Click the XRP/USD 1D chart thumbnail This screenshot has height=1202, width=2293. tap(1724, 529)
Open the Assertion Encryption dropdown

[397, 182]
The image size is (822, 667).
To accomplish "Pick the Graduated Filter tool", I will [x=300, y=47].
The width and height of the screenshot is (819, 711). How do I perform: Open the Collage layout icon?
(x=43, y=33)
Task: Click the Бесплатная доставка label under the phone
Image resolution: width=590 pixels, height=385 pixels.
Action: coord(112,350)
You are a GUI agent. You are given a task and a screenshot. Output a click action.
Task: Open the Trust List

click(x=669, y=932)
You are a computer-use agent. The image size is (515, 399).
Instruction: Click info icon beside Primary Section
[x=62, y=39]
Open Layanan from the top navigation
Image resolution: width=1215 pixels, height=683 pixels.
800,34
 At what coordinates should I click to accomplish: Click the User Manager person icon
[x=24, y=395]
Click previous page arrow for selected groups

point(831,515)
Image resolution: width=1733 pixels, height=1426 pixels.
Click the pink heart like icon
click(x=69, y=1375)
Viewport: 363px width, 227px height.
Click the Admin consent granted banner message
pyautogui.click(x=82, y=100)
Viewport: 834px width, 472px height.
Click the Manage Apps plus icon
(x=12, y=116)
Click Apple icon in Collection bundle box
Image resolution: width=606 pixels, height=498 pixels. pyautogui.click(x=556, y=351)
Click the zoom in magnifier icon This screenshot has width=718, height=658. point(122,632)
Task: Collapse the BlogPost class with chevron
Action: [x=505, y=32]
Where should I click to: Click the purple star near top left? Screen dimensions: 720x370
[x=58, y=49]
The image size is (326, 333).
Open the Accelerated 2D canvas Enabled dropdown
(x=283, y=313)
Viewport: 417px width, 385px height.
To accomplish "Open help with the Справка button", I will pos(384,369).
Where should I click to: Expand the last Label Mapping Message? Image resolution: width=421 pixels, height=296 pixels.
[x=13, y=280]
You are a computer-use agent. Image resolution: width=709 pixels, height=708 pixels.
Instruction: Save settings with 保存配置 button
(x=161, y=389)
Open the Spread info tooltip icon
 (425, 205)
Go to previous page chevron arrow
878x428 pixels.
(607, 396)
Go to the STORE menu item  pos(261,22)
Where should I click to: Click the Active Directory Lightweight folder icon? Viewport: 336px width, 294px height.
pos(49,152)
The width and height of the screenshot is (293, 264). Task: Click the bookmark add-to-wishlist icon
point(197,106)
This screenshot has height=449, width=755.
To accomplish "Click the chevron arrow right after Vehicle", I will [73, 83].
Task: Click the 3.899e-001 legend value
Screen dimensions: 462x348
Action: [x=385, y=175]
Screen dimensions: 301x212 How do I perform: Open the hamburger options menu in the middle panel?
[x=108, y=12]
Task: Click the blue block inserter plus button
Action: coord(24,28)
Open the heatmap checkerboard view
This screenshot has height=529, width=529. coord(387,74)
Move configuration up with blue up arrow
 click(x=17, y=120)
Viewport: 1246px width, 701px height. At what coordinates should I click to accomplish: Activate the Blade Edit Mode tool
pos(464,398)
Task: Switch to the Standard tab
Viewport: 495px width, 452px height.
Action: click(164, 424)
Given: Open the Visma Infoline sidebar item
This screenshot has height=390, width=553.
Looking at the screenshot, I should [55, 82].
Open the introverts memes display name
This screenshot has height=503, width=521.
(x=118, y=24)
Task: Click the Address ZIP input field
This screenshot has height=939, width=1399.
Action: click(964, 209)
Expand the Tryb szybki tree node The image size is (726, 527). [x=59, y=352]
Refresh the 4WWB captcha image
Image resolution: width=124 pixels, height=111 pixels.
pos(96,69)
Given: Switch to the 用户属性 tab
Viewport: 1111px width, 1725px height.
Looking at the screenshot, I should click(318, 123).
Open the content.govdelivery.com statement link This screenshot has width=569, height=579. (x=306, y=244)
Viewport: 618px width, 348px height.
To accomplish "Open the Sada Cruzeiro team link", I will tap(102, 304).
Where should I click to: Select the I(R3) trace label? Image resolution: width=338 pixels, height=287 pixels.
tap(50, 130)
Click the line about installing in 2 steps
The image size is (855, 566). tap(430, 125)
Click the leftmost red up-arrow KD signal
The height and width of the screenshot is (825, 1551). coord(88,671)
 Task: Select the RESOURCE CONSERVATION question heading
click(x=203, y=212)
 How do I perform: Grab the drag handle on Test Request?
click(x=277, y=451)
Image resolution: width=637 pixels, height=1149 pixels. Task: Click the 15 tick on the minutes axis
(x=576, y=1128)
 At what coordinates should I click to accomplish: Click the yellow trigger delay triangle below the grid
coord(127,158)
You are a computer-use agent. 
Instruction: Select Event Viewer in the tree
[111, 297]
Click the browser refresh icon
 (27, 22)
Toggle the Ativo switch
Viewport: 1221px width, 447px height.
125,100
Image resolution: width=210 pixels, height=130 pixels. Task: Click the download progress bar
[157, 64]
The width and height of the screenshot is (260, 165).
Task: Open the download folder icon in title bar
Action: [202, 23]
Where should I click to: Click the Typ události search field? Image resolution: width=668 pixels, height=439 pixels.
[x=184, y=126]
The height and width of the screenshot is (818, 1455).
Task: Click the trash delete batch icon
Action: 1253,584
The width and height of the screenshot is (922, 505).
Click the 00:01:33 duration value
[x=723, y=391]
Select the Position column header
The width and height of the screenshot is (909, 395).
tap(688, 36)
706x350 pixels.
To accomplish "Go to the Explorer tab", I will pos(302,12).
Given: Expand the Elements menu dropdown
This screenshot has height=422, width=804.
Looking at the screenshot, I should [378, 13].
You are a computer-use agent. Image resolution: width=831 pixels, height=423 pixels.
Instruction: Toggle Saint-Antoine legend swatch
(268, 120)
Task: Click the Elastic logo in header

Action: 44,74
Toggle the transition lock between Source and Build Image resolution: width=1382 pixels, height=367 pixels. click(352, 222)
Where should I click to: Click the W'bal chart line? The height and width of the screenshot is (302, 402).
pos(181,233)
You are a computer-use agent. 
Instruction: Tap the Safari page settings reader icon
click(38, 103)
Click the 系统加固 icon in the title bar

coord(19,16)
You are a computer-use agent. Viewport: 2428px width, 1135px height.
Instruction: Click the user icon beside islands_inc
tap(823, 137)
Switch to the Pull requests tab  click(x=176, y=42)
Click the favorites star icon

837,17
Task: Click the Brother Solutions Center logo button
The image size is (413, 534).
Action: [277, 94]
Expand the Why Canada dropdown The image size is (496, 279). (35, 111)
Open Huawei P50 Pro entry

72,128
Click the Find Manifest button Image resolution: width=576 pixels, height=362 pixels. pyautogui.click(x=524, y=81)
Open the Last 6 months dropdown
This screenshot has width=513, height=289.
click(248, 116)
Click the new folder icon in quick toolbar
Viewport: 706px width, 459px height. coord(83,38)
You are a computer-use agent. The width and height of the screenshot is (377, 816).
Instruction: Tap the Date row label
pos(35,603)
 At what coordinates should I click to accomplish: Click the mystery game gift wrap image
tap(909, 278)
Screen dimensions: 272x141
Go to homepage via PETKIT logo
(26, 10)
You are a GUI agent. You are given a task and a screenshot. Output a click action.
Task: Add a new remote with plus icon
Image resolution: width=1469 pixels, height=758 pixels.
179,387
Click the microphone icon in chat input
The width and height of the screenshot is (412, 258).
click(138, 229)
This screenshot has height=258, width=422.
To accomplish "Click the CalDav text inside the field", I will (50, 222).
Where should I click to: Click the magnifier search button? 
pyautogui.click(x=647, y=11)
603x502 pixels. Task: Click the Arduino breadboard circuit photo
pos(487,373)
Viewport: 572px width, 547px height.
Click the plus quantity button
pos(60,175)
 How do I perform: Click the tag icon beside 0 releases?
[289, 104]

========

■ **About this exercise**: Repeat the material word for word, in full.

■ **Response to this exercise**:
Click the XRP/USD 1D chart thumbnail This screenshot has height=1202, width=2293. tap(1724, 529)
Open the Assertion Encryption dropdown

[397, 182]
The image size is (822, 667).
To accomplish "Pick the Graduated Filter tool", I will [x=300, y=47].
The width and height of the screenshot is (819, 711). How do I perform: Open the Collage layout icon?
(x=43, y=33)
Task: Click the Бесплатная доставка label under the phone
Image resolution: width=590 pixels, height=385 pixels.
Action: coord(112,350)
You are a GUI agent. You are given a task and a screenshot. Output a click action.
Task: Open the Trust List

click(x=669, y=932)
You are a computer-use agent. The image size is (515, 399).
Instruction: Click info icon beside Primary Section
[x=62, y=39]
Open Layanan from the top navigation
Image resolution: width=1215 pixels, height=683 pixels.
800,34
 At what coordinates should I click to accomplish: Click the User Manager person icon
[x=24, y=395]
Click previous page arrow for selected groups

point(831,515)
Image resolution: width=1733 pixels, height=1426 pixels.
Click the pink heart like icon
click(x=69, y=1375)
Viewport: 363px width, 227px height.
Click the Admin consent granted banner message
pyautogui.click(x=82, y=100)
Viewport: 834px width, 472px height.
Click the Manage Apps plus icon
(x=12, y=116)
Click Apple icon in Collection bundle box
Image resolution: width=606 pixels, height=498 pixels. pyautogui.click(x=556, y=351)
Click the zoom in magnifier icon This screenshot has width=718, height=658. point(122,632)
Task: Collapse the BlogPost class with chevron
Action: [x=505, y=32]
Where should I click to: Click the purple star near top left? Screen dimensions: 720x370
[x=58, y=49]
The image size is (326, 333).
Open the Accelerated 2D canvas Enabled dropdown
(x=283, y=313)
Viewport: 417px width, 385px height.
To accomplish "Open help with the Справка button", I will pos(384,369).
Where should I click to: Expand the last Label Mapping Message? Image resolution: width=421 pixels, height=296 pixels.
[x=13, y=280]
You are a computer-use agent. Image resolution: width=709 pixels, height=708 pixels.
Instruction: Save settings with 保存配置 button
(x=161, y=389)
Open the Spread info tooltip icon
 (425, 205)
Go to previous page chevron arrow
878x428 pixels.
(607, 396)
Go to the STORE menu item  pos(261,22)
Where should I click to: Click the Active Directory Lightweight folder icon? Viewport: 336px width, 294px height.
pos(49,152)
The width and height of the screenshot is (293, 264). Task: Click the bookmark add-to-wishlist icon
point(197,106)
This screenshot has height=449, width=755.
To accomplish "Click the chevron arrow right after Vehicle", I will [73, 83].
Task: Click the 3.899e-001 legend value
Screen dimensions: 462x348
Action: [x=385, y=175]
Screen dimensions: 301x212 How do I perform: Open the hamburger options menu in the middle panel?
[x=108, y=12]
Task: Click the blue block inserter plus button
Action: coord(24,28)
Open the heatmap checkerboard view
This screenshot has height=529, width=529. coord(387,74)
Move configuration up with blue up arrow
 click(x=17, y=120)
Viewport: 1246px width, 701px height. At what coordinates should I click to accomplish: Activate the Blade Edit Mode tool
pos(464,398)
Task: Switch to the Standard tab
Viewport: 495px width, 452px height.
Action: click(164, 424)
Given: Open the Visma Infoline sidebar item
This screenshot has height=390, width=553.
Looking at the screenshot, I should [55, 82].
Open the introverts memes display name
This screenshot has height=503, width=521.
(x=118, y=24)
Task: Click the Address ZIP input field
This screenshot has height=939, width=1399.
Action: click(964, 209)
Expand the Tryb szybki tree node The image size is (726, 527). [x=59, y=352]
Refresh the 4WWB captcha image
Image resolution: width=124 pixels, height=111 pixels.
pos(96,69)
Given: Switch to the 用户属性 tab
Viewport: 1111px width, 1725px height.
Looking at the screenshot, I should click(318, 123).
Open the content.govdelivery.com statement link This screenshot has width=569, height=579. (x=306, y=244)
Viewport: 618px width, 348px height.
To accomplish "Open the Sada Cruzeiro team link", I will tap(102, 304).
Where should I click to: Select the I(R3) trace label? Image resolution: width=338 pixels, height=287 pixels.
tap(50, 130)
Click the line about installing in 2 steps
The image size is (855, 566). tap(430, 125)
Click the leftmost red up-arrow KD signal
The height and width of the screenshot is (825, 1551). coord(88,671)
 Task: Select the RESOURCE CONSERVATION question heading
click(x=203, y=212)
 How do I perform: Grab the drag handle on Test Request?
click(x=277, y=451)
Image resolution: width=637 pixels, height=1149 pixels. Task: Click the 15 tick on the minutes axis
(x=576, y=1128)
 At what coordinates should I click to accomplish: Click the yellow trigger delay triangle below the grid
coord(127,158)
You are a computer-use agent. 
Instruction: Select Event Viewer in the tree
[111, 297]
Click the browser refresh icon
 (27, 22)
Toggle the Ativo switch
Viewport: 1221px width, 447px height.
125,100
Image resolution: width=210 pixels, height=130 pixels. Task: Click the download progress bar
[157, 64]
The width and height of the screenshot is (260, 165).
Task: Open the download folder icon in title bar
Action: [202, 23]
Where should I click to: Click the Typ události search field? Image resolution: width=668 pixels, height=439 pixels.
[x=184, y=126]
The height and width of the screenshot is (818, 1455).
Task: Click the trash delete batch icon
Action: 1253,584
The width and height of the screenshot is (922, 505).
Click the 00:01:33 duration value
[x=723, y=391]
Select the Position column header
The width and height of the screenshot is (909, 395).
tap(688, 36)
706x350 pixels.
To accomplish "Go to the Explorer tab", I will pos(302,12).
Given: Expand the Elements menu dropdown
This screenshot has height=422, width=804.
Looking at the screenshot, I should [378, 13].
You are a computer-use agent. Image resolution: width=831 pixels, height=423 pixels.
Instruction: Toggle Saint-Antoine legend swatch
(268, 120)
Task: Click the Elastic logo in header

Action: 44,74
Toggle the transition lock between Source and Build Image resolution: width=1382 pixels, height=367 pixels. click(352, 222)
Where should I click to: Click the W'bal chart line? The height and width of the screenshot is (302, 402).
pos(181,233)
You are a computer-use agent. 
Instruction: Tap the Safari page settings reader icon
click(38, 103)
Click the 系统加固 icon in the title bar

coord(19,16)
You are a computer-use agent. Viewport: 2428px width, 1135px height.
Instruction: Click the user icon beside islands_inc
tap(823, 137)
Switch to the Pull requests tab  click(x=176, y=42)
Click the favorites star icon

837,17
Task: Click the Brother Solutions Center logo button
The image size is (413, 534).
Action: [277, 94]
Expand the Why Canada dropdown The image size is (496, 279). (35, 111)
Open Huawei P50 Pro entry

72,128
Click the Find Manifest button Image resolution: width=576 pixels, height=362 pixels. pyautogui.click(x=524, y=81)
Open the Last 6 months dropdown
This screenshot has width=513, height=289.
click(248, 116)
Click the new folder icon in quick toolbar
Viewport: 706px width, 459px height. coord(83,38)
You are a computer-use agent. The width and height of the screenshot is (377, 816).
Instruction: Tap the Date row label
pos(35,603)
 At what coordinates should I click to accomplish: Click the mystery game gift wrap image
tap(909, 278)
Screen dimensions: 272x141
Go to homepage via PETKIT logo
(26, 10)
You are a GUI agent. You are given a task and a screenshot. Output a click action.
Task: Add a new remote with plus icon
Image resolution: width=1469 pixels, height=758 pixels.
179,387
Click the microphone icon in chat input
The width and height of the screenshot is (412, 258).
click(138, 229)
This screenshot has height=258, width=422.
To accomplish "Click the CalDav text inside the field", I will (50, 222).
Where should I click to: Click the magnifier search button? 
pyautogui.click(x=647, y=11)
603x502 pixels. Task: Click the Arduino breadboard circuit photo
pos(487,373)
Viewport: 572px width, 547px height.
Click the plus quantity button
pos(60,175)
 How do I perform: Click the tag icon beside 0 releases?
[289, 104]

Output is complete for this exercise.